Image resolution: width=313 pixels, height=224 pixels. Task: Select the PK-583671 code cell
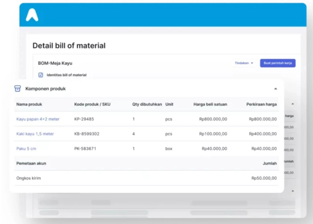point(85,149)
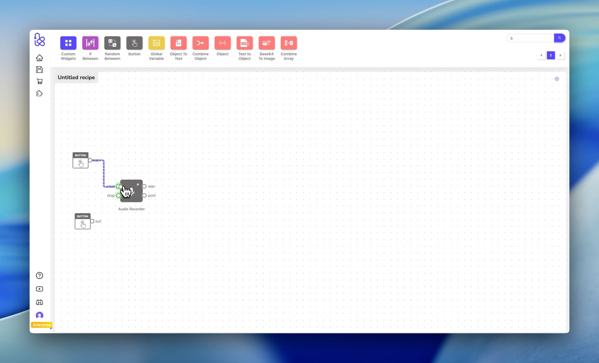
Task: Go to previous page of nodes
Action: 541,55
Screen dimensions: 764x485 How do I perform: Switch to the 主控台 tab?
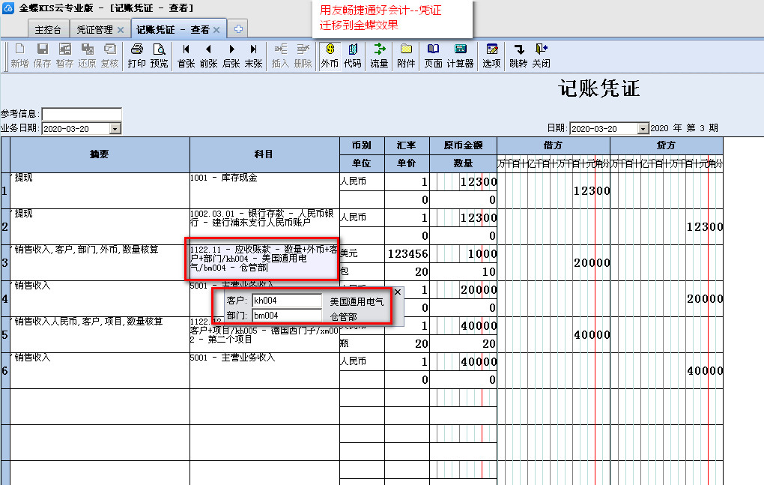tap(49, 30)
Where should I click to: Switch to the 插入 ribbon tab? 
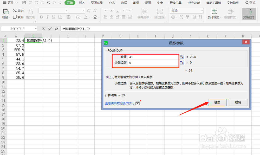coord(82,3)
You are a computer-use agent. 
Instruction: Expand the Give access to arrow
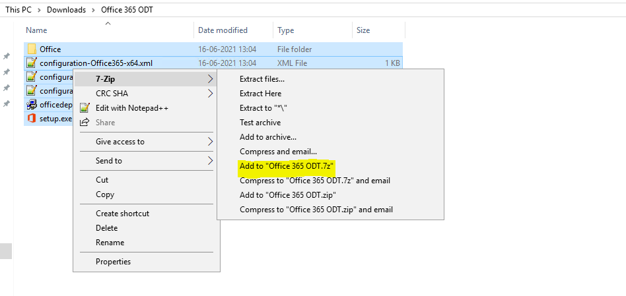tap(211, 142)
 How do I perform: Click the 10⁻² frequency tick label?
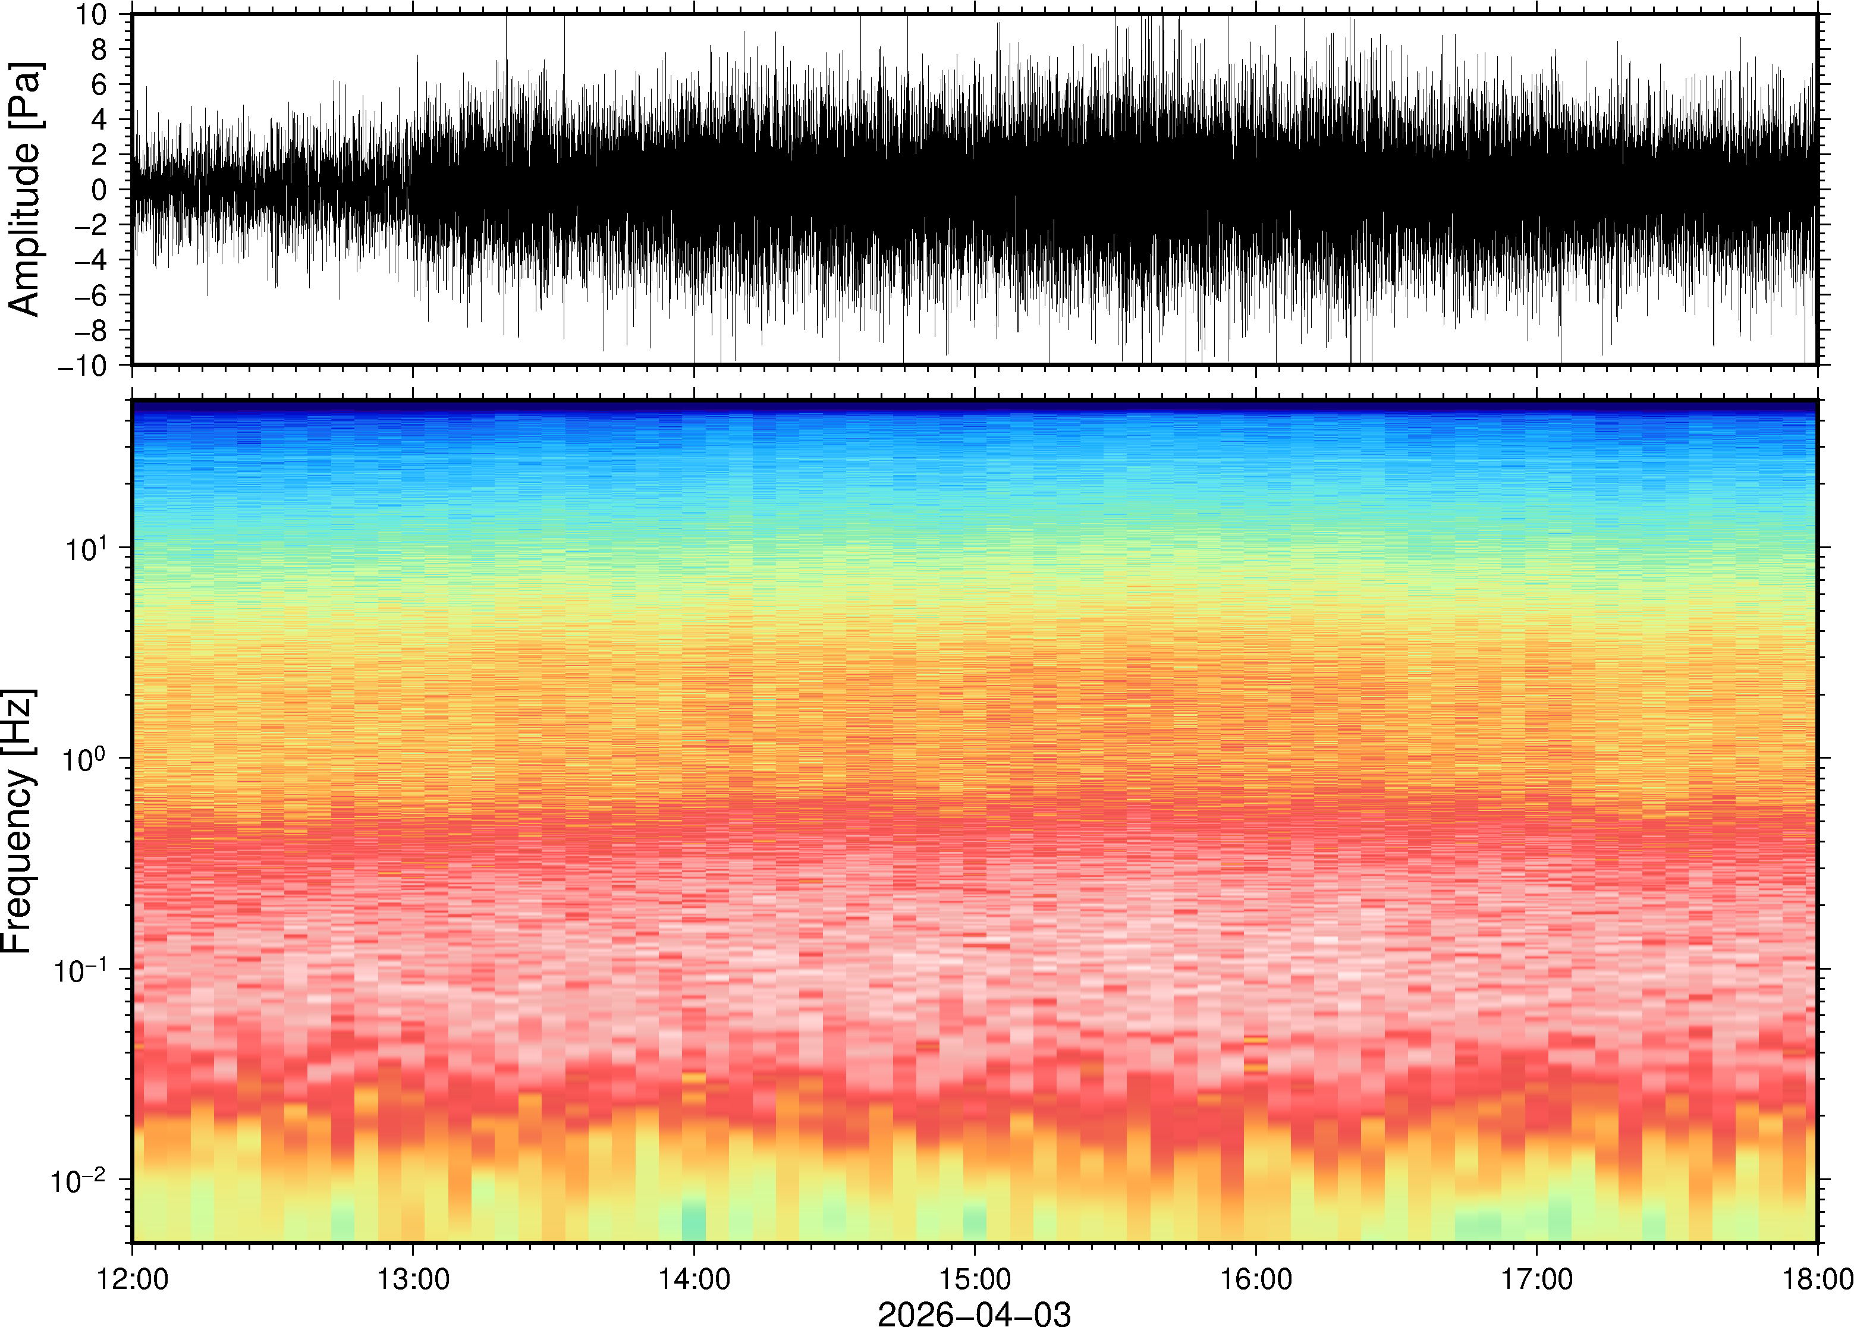[78, 1180]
============
GIVEN PROBLEM
Lay out each line of the material above as a JSON list of strings, one string per line, omitting blank lines. Leave the pictures out of the answer.

RESULT
[
  "Image resolution: width=313 pixels, height=224 pixels. Task: Select the PK-583671 code cell",
  "point(85,149)",
  "Task: Go to previous page of nodes",
  "Action: 541,55",
  "Screen dimensions: 764x485 How do I perform: Switch to the 主控台 tab?",
  "tap(49, 30)",
  "Where should I click to: Switch to the 插入 ribbon tab? ",
  "coord(82,3)",
  "You are a computer-use agent. ",
  "Instruction: Expand the Give access to arrow",
  "tap(211, 142)",
  " How do I perform: Click the 10⁻² frequency tick label?",
  "[78, 1180]"
]